Air purification systems, such as Fellowes’ new Array air quality management system, help to improve a space’s air quality while also providing visual proof to employees that their workplace is focused on well-being. Array Viewpoint’s community dashboard provides real-time insights into the quality of their air through data visualization, giving room occupants peace of mind that the air they breathe is being cleaned during their time in a particular space.
What Employers Can Do
This data suggests employers should do the following:
1. Evaluate the current state of their IAQ. Contact Fellowes for a complimentary IAQ assessment or ask to speak to an expert.
2. Ask employees about their IAQ concerns, which will give you localized feedback beyond the insights found in the Fellowes survey.
3. Invest in an indoor air quality management system to achieve or surpass CDC and ASHRAE standards for clean air delivery rate and filtration. The combination of air purification and an HVAC system that uses MERV-13 filters is the best tandem for improved IAQ. Consider the right combination of unit types for all of your spaces. Think beyond just purification, consider disinfection units that can work alongside other purification units to help kill viruses and even further reduce the amount of contaminants being spread during cold and flu season.
4. Seek a system that has Sense and React capabilities to increase efficiency and reduce energy consumption, to proactively create healthy workspaces as occupancy changes throughout a day or week, especially with hybrid arrangements now the norm for many offices,
5. After establishing or improving an IAQ management program for your building, be transparent with workers and other occupants. Consider options like Fellowes Array, and its Viewpoint Community Dashboard, to allow occupants of a room to see the quality of the air improve in real time.
As workers are called back to the office in higher numbers this fall, our results suggest that they will be apprehensive about going back to workplaces that lack transparency into IAQ management plans.
American and Canadian workers understand the relationship between the quality of the air at their jobs and the potential to become ill from viruses and contaminants found in that air. They expect their employers to do something about it. With a recent spike in COVID-19 infections and hospitalizations, plus the cold and flu season underway, there’s an urgent need for all employers to take appropriate measures to protect employee health this fall and winter while proving that what they’re doing is working.
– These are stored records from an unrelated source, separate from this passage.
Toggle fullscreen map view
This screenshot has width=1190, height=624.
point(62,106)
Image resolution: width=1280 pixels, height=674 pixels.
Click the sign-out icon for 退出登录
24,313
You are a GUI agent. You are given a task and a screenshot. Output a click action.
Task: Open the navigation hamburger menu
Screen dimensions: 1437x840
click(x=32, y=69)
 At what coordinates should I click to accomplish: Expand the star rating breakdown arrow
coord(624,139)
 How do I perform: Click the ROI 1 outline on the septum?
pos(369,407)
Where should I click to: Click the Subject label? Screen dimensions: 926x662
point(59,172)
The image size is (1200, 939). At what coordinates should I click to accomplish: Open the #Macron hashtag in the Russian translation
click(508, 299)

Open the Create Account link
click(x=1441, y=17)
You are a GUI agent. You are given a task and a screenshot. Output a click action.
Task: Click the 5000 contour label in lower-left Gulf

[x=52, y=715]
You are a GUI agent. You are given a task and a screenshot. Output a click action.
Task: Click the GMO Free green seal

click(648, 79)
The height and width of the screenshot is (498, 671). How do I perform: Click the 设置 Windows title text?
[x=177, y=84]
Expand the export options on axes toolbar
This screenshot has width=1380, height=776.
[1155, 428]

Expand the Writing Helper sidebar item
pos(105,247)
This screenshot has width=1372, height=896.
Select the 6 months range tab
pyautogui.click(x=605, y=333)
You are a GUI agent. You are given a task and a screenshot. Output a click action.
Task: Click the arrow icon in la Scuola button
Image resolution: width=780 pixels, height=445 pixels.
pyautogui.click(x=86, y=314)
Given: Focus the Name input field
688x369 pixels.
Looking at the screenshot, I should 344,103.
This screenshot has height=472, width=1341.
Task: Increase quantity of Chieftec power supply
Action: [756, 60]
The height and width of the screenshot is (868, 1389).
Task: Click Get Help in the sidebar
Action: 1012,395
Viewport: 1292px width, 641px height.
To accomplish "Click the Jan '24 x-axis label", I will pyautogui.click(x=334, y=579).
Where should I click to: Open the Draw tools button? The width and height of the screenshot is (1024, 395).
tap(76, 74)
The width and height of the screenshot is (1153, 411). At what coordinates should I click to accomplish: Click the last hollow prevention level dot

About Fellowes and the Survey
Fellowes, a leader in localized indoor air purification for the last 15 years, manufactures purifiers that contain H13 True HEPA filters, which can remove 99.95% of viruses, bacteria, pollutants, allergens and VOC particles as small as 0.1 microns that lead to poor IAQ and the associated health risks.
Fellowes fielded a survey Aug. 25-29, 2023, about indoor air quality topics via SurveyMonkey Audience to 1,085 U.S. (585) and Canadian (500) adults who work at least one full day per week indoors at their employer’s location. The survey had a margin of error of +/- 3% at the 95% confidence level.